- [Exercise]: Copy out the stretch of items from the line containing "Click the red Zamek marker on map" through the line containing "tap(87, 179)", both included, leaving out the pictures.

- [Information provided]:
* * * * * * * * *
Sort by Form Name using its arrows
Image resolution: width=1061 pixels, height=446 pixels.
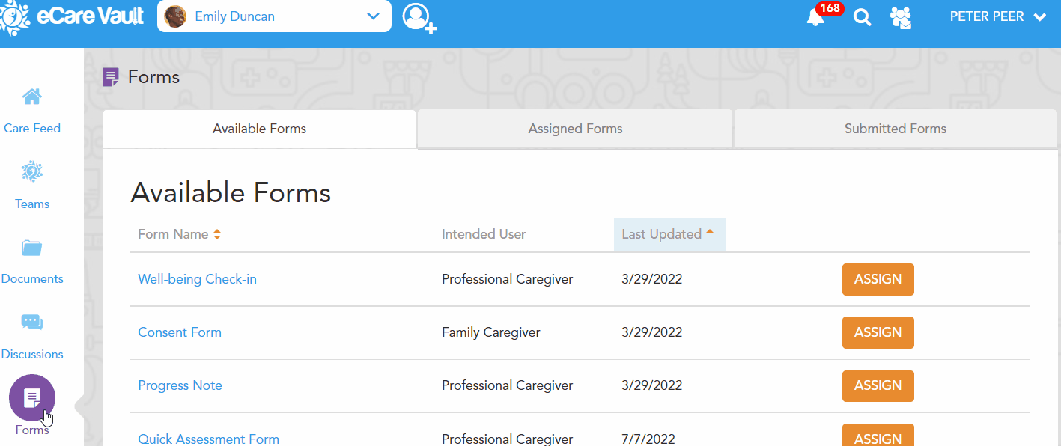[x=216, y=233]
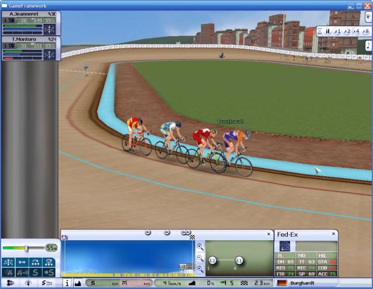
Task: Open the info panel button
Action: click(66, 283)
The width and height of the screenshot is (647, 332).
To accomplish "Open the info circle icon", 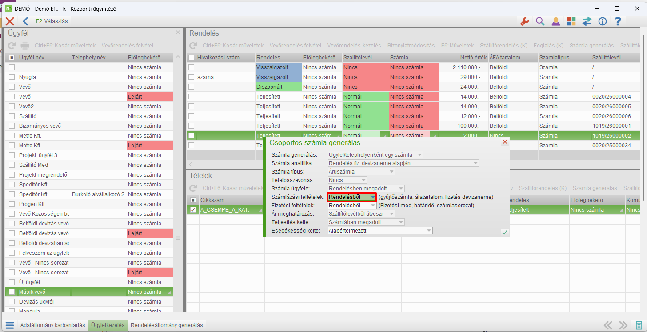I will click(x=603, y=21).
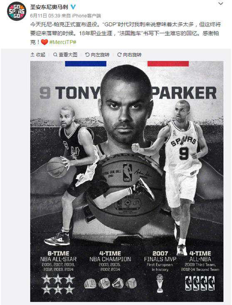
Task: Click the clockwise rotate icon
Action: 119,55
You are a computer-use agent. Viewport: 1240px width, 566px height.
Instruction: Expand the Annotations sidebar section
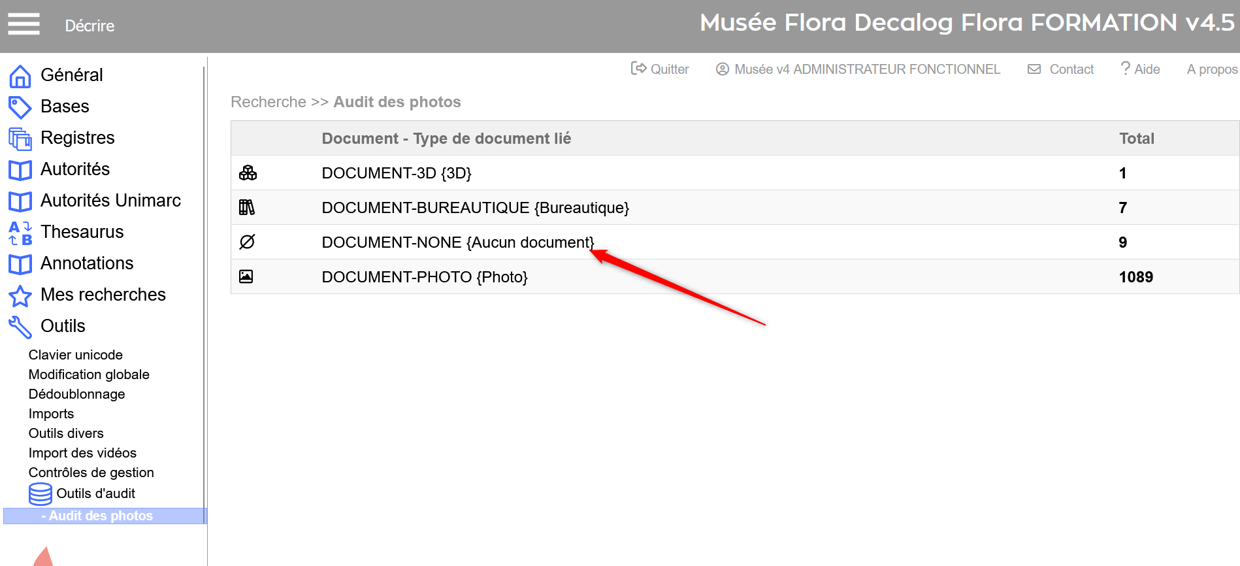pos(87,263)
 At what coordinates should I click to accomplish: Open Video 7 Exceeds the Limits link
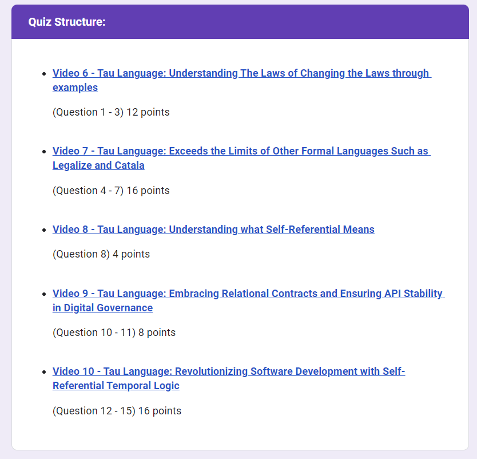(241, 151)
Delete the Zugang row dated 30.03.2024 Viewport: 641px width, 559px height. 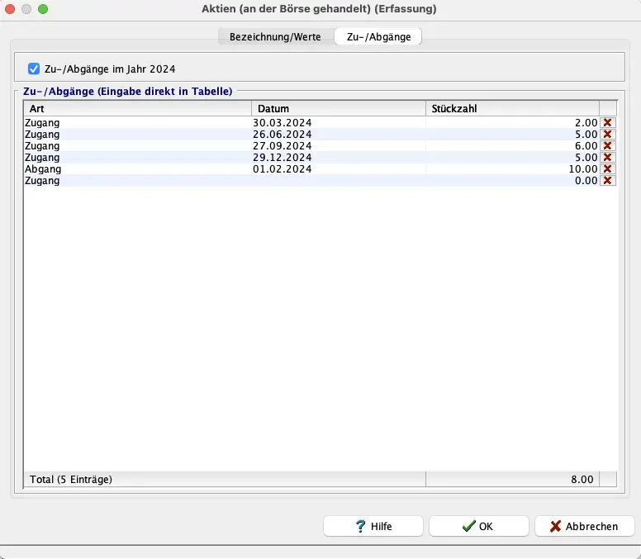608,122
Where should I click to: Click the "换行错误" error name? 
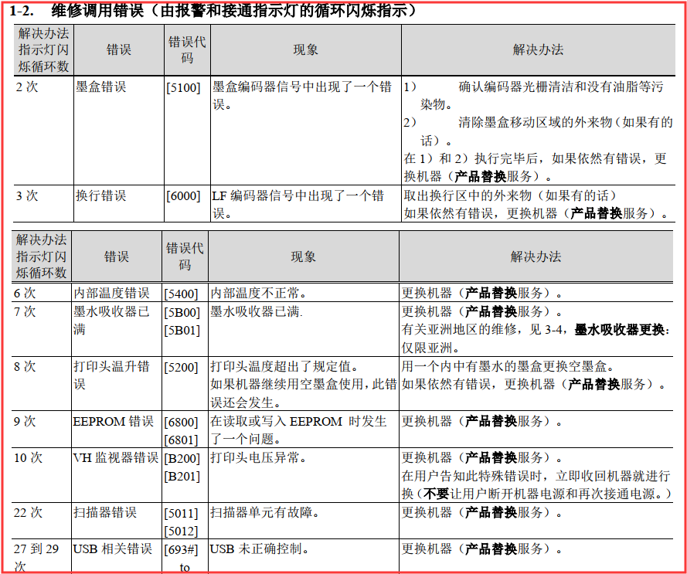coord(100,195)
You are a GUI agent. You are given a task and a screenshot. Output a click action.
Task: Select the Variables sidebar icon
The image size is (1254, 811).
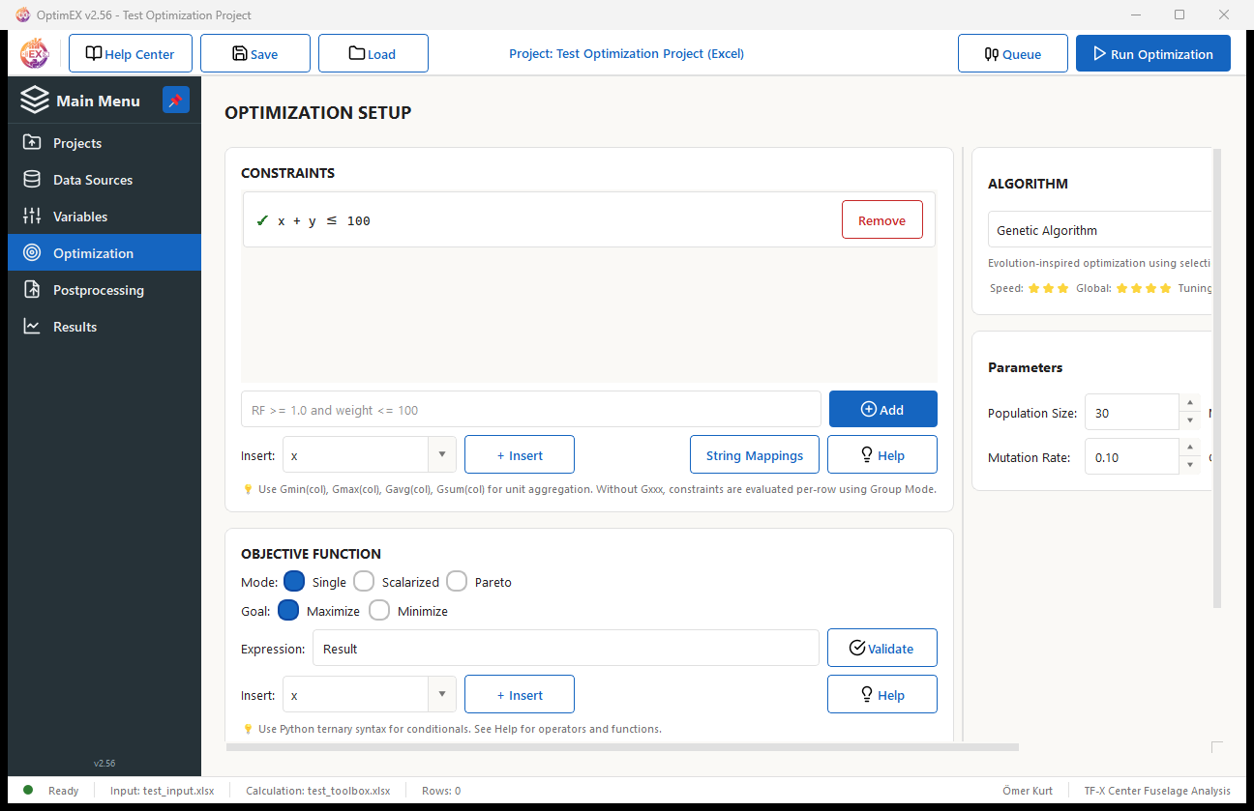(x=33, y=216)
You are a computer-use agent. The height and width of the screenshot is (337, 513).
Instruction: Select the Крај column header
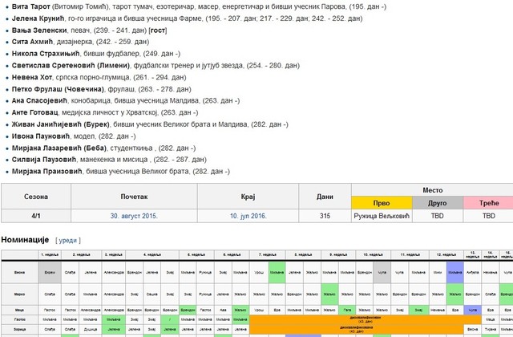pyautogui.click(x=248, y=197)
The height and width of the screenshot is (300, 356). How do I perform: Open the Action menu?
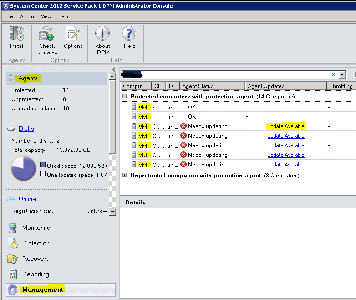point(27,16)
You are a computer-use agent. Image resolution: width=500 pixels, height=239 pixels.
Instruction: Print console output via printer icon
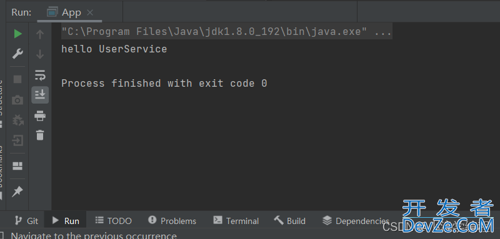40,115
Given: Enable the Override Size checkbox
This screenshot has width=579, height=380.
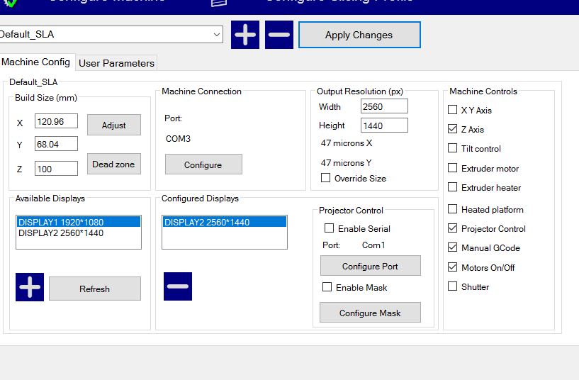Looking at the screenshot, I should pos(326,179).
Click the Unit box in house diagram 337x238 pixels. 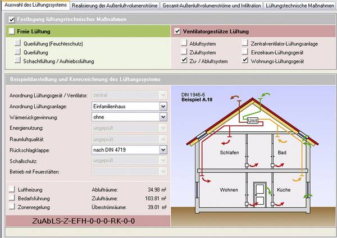pyautogui.click(x=253, y=120)
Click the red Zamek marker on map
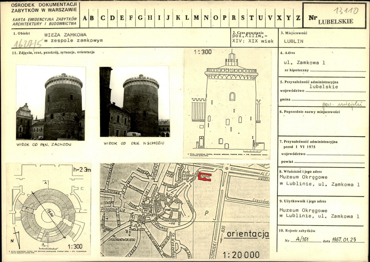The width and height of the screenshot is (370, 262). point(205,176)
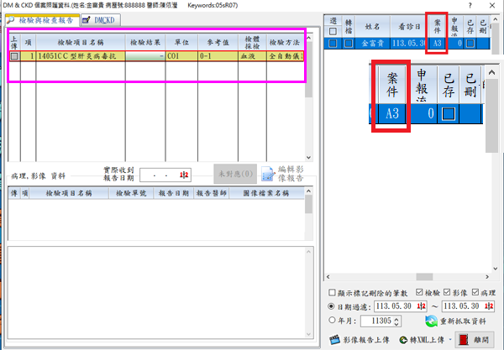Click the 重新抓取資料 refresh icon

(x=432, y=321)
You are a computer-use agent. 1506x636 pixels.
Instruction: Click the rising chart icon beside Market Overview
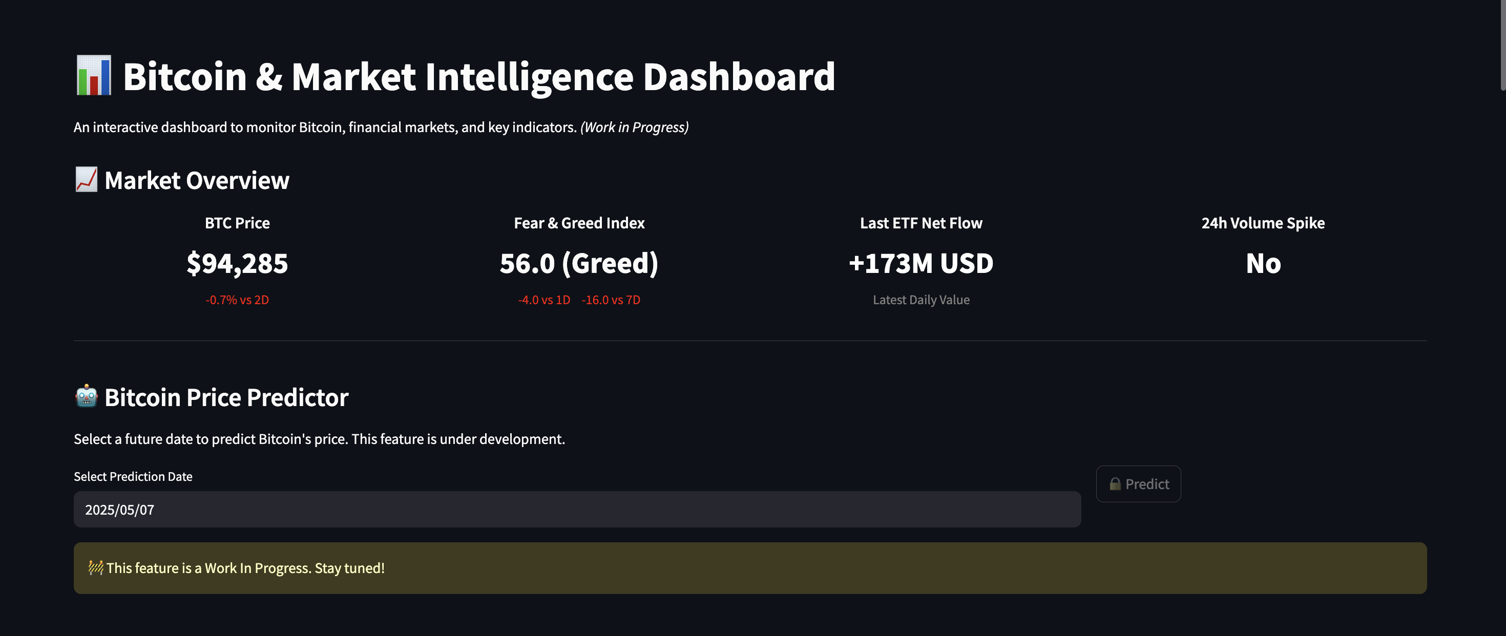tap(87, 179)
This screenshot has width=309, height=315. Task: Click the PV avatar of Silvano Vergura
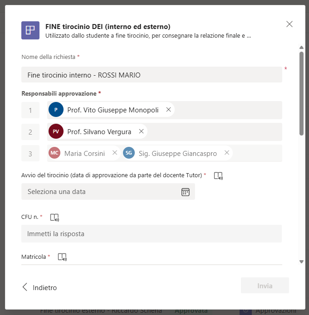(x=56, y=131)
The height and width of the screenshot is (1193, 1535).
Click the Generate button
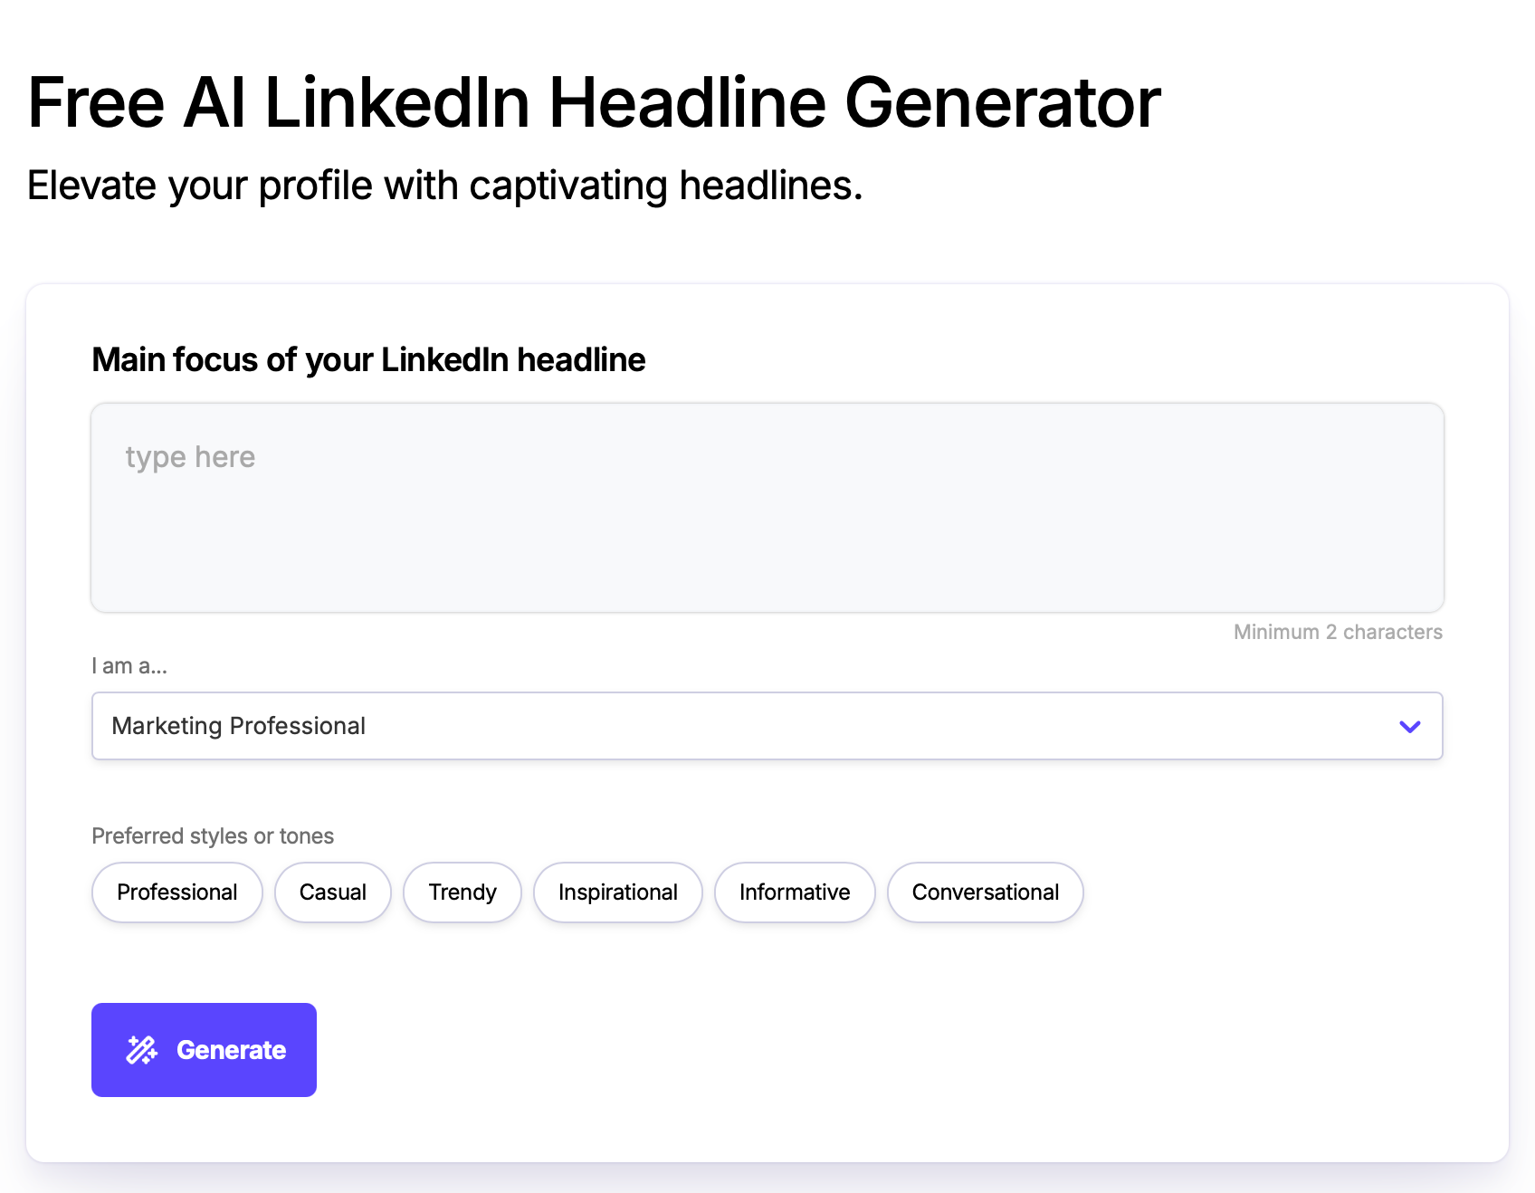(x=204, y=1049)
* * * * * * * * *
- [The result]:
Click the red Zamek marker on map
The width and height of the screenshot is (370, 262). point(205,176)
Click the 重新抓取資料 refresh icon

(x=432, y=321)
You are a computer-use agent. 1506x636 pixels.
Instruction: Click the rising chart icon beside Market Overview
tap(87, 179)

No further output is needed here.